According to my calculations $$\sum_{n=1}^{\infty} (-1)^n \zeta(n + 1) = -1$$ but for example WolframAlpha says that the sum doesn't converge, so have I done anything wrong (my calculations down below)?
My calculations:
Start with the taylor series for the digamma function: $$\psi(z) = -\gamma - \sum_{n=1}^{\infty}\zeta(n+1)(1-z)^n$$ Plugging in $2$: $$\psi(2) = -\gamma - \sum_{n=1}^{\infty}\zeta(n+1)(-1)^n$$ But since $\psi(2) = 1 - \gamma$, we have: $$1 - \gamma = -\gamma - \sum_{n=1}^{\infty}\zeta(n+1)(-1)^n$$ And we have arrived at our result that: $$\sum_{n=1}^{\infty} (-1)^n \zeta(n + 1) = -1$$
Recall that $\zeta(s) = \sum_{k=1}^{\infty} \tfrac{1}{k^s}$, so $\lim_{s \to \infty} \zeta(s) = 1$. Thus, the terms of $\sum (-1)^{n} \zeta(n+1)$ don't go to zero, and the sum doesn't converge.
However, there is a sense in which you are right.
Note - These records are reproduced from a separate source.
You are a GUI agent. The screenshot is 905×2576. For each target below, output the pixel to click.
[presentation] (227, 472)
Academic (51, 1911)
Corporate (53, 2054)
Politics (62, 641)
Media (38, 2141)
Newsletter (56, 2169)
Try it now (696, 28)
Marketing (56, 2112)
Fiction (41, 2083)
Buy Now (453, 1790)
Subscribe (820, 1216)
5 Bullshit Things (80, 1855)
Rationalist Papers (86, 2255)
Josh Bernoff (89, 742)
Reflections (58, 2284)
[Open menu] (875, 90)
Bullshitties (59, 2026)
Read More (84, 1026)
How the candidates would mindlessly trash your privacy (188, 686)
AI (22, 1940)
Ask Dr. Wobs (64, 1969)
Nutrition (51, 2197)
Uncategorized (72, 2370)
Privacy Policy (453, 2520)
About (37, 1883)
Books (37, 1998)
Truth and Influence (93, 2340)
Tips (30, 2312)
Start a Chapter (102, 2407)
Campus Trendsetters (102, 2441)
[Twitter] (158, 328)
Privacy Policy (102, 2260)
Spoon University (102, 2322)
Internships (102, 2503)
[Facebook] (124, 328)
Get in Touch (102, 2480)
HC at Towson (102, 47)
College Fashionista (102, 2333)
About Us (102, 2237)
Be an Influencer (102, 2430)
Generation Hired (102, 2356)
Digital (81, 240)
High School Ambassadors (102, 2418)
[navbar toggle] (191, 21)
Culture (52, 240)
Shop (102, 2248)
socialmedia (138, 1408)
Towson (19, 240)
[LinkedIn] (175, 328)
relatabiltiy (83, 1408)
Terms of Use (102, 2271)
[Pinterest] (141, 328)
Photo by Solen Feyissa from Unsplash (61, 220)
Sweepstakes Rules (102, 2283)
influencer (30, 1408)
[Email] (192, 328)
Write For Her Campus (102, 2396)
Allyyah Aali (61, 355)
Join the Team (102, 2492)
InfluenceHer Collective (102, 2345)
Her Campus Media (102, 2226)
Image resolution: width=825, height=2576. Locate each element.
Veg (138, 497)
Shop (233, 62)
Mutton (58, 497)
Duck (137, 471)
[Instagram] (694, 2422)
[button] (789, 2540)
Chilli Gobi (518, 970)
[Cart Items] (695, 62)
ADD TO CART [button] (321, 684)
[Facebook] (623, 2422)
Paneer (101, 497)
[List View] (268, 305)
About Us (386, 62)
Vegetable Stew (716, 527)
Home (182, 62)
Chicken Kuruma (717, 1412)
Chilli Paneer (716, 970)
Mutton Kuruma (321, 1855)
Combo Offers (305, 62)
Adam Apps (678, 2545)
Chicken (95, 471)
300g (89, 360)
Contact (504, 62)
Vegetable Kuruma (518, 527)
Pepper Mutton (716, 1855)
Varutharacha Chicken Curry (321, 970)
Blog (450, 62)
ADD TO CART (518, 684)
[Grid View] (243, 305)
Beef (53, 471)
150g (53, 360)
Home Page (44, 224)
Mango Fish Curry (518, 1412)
Let's break up your sum as $$\sum_{n=1}^{\infty} (-1)^n + \sum_{n=1}^{\infty} (-1)^{n} \left( \zeta(n+1)-1 \right).$$
We have $$\sum_{n=1}^{\infty} (-1)^{n} \left( \zeta(n+1)-1 \right) = \sum_{n=1}^{\infty} \sum_{k=2}^{\infty} \frac{(-1)^n}{k^{n+1}}.$$ I claim that this sum is absolutely convergent; to check this, note that $$\sum_{n=1}^{\infty} \sum_{k=2}^{\infty} \frac{1}{k^{n+1}} = \sum_{k=2}^{\infty} \frac{1/k^2}{1-1/k} = \sum_{k=2}^{\infty} \frac{1}{k(k-1)}$$ which converges. Thus, we may rearrange the sum into $$\sum_{k=2}^{\infty} \sum_{n=1}^{\infty} \frac{(-1)^n}{k^{n+1}} = \sum_{k=2}^{\infty} \frac{-1/k^2}{1+1/k} = \sum_{k=2}^{\infty} \frac{-1}{k(k+1)} = \sum_{k=2}^{\infty} \left( \frac{1}{k+1} - \frac{1}{k} \right)= - \frac{1}{2}.$$
The sum $\sum_{n=1}^{\infty} (-1)^n$ does not converge, but it is summable by any of a number of techniques for treating divergent series, such as Abel summation or Cesaro summation. In the sense of those summation methods, we have $\sum_{n=1}^{\infty} (-1)^n = \tfrac{-1}{2}$. So, in the sense of those summation methods, your sum is $\tfrac{-1}{2} + \tfrac{-1}{2} = -1$.